Bob continued, "And Kevin comes back to me a little while later and says, 'Why was I supposed to ask grandpa about Hank Williams?'"
The table erupted in laughter. "He's just not much of a baseball fan," Bob said.
And that happens too. That's part of it as well. Not everyone is going to love what you love but that's okay. That doesn't make it any less special. I often think of myself and my father and how, though we've never had a problem communicating like so many fathers and daughters do, what we talk about most often is sports. When dad works from home, he emails me day game updates like clockwork. Rarely does a game go by without an email or phone call analysis from one of us to the other. We're constantly trading books back and forth and offering our opionions, ("Bloody Sundays is a little lacking but you'll love America's Game"). I don't remember when or how exactly that my father started treating me as an equal in sports discussions but I know that all of what I know, I know because of him.
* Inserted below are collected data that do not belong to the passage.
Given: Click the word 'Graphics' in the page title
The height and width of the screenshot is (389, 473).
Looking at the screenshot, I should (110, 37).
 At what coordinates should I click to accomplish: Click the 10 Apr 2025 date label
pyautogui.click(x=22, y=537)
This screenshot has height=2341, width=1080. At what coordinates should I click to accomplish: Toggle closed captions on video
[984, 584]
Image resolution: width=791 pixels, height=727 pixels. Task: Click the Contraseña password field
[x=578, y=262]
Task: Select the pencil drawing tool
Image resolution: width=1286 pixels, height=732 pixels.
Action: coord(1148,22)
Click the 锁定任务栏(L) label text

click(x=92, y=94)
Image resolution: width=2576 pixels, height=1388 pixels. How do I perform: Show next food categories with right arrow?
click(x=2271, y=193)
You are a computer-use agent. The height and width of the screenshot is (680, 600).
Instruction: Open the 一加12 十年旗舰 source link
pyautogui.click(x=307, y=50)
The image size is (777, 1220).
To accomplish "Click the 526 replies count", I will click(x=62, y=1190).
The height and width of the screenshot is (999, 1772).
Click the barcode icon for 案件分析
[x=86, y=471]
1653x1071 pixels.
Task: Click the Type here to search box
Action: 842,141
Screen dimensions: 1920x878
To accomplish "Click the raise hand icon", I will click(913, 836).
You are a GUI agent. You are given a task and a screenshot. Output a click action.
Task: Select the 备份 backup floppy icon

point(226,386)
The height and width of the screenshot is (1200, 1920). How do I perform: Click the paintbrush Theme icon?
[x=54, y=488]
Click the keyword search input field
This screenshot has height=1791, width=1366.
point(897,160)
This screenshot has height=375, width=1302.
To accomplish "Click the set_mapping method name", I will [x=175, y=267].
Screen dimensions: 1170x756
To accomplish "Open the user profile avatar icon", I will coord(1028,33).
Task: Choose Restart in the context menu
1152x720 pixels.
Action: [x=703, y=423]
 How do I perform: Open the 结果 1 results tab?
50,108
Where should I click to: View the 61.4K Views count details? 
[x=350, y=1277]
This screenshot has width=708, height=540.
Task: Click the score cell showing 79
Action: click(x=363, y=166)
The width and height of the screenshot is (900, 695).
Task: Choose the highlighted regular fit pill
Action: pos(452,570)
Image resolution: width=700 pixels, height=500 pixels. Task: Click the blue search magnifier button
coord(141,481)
And this is how it happens in so many places to so many people and throughout so many families. Passion and excitement for a team is passed down, even without witnessing it in person. And that is truly special. We're lucky to have that around here. We're lucky to be a part of it. I'm thrilled that Mel finally was able to visit Fenway and that when he did, he was able to see the World Series Champions banner blowing in the summer breeze. It seems fitting, somehow, for someone who believed for so long, to finally be rewarded with the ultimate visual proof. They did it. Finally. But he always knew they would.